(DATA UNDER STUDY)

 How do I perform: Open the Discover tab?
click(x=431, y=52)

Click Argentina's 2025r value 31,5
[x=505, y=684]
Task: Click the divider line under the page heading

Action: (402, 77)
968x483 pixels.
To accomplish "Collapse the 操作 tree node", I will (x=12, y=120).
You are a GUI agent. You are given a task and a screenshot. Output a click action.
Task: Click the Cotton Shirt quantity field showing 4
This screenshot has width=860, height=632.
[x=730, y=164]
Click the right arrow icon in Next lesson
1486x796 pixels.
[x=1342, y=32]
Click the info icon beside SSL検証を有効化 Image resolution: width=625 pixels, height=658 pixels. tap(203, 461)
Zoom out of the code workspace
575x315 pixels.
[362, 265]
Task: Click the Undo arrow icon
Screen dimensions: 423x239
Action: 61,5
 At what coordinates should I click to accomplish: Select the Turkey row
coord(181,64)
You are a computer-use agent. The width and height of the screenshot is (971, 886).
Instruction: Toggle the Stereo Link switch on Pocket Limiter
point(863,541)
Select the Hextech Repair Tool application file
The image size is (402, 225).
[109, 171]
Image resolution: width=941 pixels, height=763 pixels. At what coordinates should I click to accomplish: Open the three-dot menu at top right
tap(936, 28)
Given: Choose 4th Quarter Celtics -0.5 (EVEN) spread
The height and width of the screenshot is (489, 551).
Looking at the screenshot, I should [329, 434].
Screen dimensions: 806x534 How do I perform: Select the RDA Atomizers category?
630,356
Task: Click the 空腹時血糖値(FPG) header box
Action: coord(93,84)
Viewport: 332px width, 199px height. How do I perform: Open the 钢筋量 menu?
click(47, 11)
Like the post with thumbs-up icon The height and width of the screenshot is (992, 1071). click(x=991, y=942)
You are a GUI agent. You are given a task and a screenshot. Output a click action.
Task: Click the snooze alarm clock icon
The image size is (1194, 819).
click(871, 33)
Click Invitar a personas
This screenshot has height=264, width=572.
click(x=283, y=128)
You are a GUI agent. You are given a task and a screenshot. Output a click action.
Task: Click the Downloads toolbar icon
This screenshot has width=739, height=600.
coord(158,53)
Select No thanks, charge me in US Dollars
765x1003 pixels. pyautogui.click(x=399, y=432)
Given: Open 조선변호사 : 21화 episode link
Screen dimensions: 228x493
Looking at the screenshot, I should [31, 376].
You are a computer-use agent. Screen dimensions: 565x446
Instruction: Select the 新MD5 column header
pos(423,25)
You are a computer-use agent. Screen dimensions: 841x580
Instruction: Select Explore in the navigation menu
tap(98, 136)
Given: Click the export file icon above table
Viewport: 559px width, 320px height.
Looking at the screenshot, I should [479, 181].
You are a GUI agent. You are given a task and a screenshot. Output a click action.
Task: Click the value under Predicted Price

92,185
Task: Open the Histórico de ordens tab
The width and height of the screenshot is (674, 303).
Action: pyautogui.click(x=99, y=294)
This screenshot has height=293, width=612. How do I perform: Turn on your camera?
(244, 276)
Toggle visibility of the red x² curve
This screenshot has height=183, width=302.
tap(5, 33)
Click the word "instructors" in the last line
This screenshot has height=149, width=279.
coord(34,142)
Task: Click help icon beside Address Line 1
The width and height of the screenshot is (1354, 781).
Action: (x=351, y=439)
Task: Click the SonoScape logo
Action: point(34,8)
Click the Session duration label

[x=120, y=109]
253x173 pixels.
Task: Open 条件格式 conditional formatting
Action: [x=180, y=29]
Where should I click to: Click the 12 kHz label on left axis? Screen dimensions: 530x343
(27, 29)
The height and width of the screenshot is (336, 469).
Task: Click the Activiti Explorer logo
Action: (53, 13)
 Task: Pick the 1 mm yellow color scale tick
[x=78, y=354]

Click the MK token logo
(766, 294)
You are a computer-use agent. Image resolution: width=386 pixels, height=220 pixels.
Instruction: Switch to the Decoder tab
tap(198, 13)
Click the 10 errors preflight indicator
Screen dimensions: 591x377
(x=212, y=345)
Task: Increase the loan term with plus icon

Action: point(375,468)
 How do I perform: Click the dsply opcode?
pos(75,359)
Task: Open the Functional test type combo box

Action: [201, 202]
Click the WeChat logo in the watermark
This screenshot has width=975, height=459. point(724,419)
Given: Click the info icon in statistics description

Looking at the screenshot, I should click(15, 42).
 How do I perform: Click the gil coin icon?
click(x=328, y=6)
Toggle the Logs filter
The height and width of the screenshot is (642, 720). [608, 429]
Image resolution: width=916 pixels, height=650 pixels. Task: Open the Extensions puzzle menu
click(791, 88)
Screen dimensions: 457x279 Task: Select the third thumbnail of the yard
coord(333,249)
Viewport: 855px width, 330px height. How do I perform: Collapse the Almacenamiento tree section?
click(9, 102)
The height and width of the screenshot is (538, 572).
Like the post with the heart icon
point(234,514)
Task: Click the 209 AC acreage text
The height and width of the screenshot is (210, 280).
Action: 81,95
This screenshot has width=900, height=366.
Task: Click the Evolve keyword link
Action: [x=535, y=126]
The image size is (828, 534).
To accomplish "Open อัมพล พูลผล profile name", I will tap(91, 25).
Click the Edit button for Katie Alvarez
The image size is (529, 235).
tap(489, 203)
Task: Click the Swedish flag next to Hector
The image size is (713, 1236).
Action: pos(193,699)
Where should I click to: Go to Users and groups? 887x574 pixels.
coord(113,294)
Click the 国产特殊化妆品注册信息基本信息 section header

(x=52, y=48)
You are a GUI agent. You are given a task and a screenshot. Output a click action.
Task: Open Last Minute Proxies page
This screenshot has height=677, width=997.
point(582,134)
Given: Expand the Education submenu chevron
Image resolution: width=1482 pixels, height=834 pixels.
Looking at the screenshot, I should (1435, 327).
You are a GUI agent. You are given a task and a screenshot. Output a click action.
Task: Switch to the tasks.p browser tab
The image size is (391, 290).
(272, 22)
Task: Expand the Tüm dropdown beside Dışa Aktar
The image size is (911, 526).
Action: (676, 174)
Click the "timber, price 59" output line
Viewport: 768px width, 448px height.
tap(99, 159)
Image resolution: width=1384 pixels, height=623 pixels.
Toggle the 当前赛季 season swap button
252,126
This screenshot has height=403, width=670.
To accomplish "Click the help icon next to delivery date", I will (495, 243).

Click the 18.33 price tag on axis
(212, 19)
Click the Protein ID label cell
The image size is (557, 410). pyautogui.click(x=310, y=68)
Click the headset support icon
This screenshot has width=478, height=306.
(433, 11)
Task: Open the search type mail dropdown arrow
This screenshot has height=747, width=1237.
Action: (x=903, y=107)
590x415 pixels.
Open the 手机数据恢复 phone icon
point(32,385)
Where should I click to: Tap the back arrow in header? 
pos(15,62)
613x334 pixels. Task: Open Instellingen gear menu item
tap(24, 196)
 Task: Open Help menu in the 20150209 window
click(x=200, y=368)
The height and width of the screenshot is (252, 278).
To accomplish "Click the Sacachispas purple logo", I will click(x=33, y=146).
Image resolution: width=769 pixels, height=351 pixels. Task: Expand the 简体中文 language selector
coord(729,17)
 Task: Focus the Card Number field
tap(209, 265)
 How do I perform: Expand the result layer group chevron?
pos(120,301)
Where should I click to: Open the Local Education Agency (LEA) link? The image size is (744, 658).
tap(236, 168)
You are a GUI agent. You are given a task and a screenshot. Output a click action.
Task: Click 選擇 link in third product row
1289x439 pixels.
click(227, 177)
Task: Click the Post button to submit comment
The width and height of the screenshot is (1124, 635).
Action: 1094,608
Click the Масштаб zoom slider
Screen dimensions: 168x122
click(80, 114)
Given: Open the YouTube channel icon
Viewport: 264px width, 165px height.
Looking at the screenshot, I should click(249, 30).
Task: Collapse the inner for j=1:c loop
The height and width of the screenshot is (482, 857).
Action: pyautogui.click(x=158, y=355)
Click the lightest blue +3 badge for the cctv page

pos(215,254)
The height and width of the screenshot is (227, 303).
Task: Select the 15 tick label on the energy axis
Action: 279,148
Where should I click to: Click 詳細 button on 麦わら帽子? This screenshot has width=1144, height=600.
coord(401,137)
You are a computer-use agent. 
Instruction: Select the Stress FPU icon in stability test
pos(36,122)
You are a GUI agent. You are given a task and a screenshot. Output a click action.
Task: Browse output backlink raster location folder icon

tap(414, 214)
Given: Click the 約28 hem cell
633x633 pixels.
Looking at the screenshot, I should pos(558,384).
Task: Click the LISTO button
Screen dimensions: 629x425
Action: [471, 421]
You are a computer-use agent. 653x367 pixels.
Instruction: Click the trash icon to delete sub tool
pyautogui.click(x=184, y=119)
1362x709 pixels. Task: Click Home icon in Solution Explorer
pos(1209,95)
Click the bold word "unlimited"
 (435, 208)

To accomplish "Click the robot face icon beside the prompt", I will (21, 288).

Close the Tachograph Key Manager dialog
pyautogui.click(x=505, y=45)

(End DATA UNDER STUDY)

- _ACTIVITY_
Copy every line of the data that holds the string "beside".

- _TASK SOLUTION_
Click the info icon beside SSL検証を有効化 Image resolution: width=625 pixels, height=658 pixels. tap(203, 461)
Task: Click help icon beside Address Line 1
Task: Expand the Tüm dropdown beside Dışa Aktar
To accomplish "Click the robot face icon beside the prompt", I will (21, 288).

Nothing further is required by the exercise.